There were countless moments like these thanks to Outlast‘s fantastic setting that truly set a place for itself in the modern horror genre we see now. Just remember if you ever feel like revisiting Mount Massive Asylum — follow the blood.
Michael Ruiz, Staff Writer
The Forest, Slender: The Eight Pages
The forest from the original Slender game gave me nightmares. It isn’t aesthetically frightening by any means: it’s the atmosphere that the Slender Man creates and the mystery the forest holds. You never know when that tall, lanky, no faced figure may come for you.
Exiting the open forest environment into the close quarters of the tiled indoors only increased my anxiety until I inevitably got caught in the grasp of the one and only Slender Man, screaming until my mother told me to shut up… okay, that didn’t really happen. My mother was laughing at me.
Steven Santana, Staff Writer
Sevastopol Station, Alien: Isolation
Alien: Isolation‘s greatest strength is that of its setting, the Sevastopol Station. This strength obviously comes from its adherence to the aesthetic of the 1979 film Alien and its space freighter, the Nostromo: Sevastopol repeats the bulky computers, the green computer screens with giant lettering, and the beeping of the motion tracker. My love for the station comes from my love of the movie it’s based on, but its rendering isn’t just imitation, as it adds many of its own original work on top of its recreation of the iconic sci-fi horror film.
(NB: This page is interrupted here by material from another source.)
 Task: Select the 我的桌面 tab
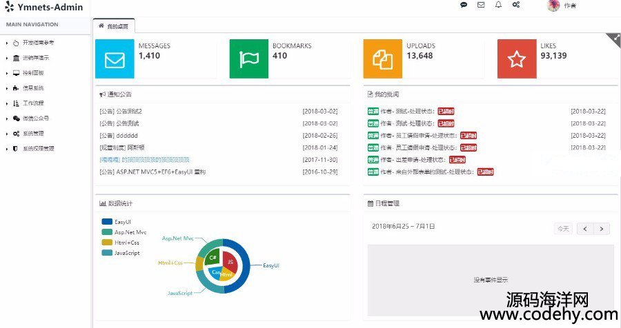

Logs in computers spell out the Sevastopol story: one of a company desperate to compete with Weyland-Yutani but incompetent when it comes to producing technology to challenge their dominance. Sevastopol was always going to fall apart: the xenomorph was only the catalyst to its fall. Sevastopol opposes your progress just as much as the titular alien: locked doors, android staff, the APOLLO supercomputer, and its decaying infrastructure all work to keep Amanda Ripley from succeeding, though she proves to be just as resistant as her mother when it comes to surviving.
And that’s it for the DualShockers staff picks for the scariest game settings around: what are the places in games that have made you the most terrified? Can’t muster up the courage to head into the Spencer Mansion? Share your picks for the scariest gaming setting/locations in the comments below!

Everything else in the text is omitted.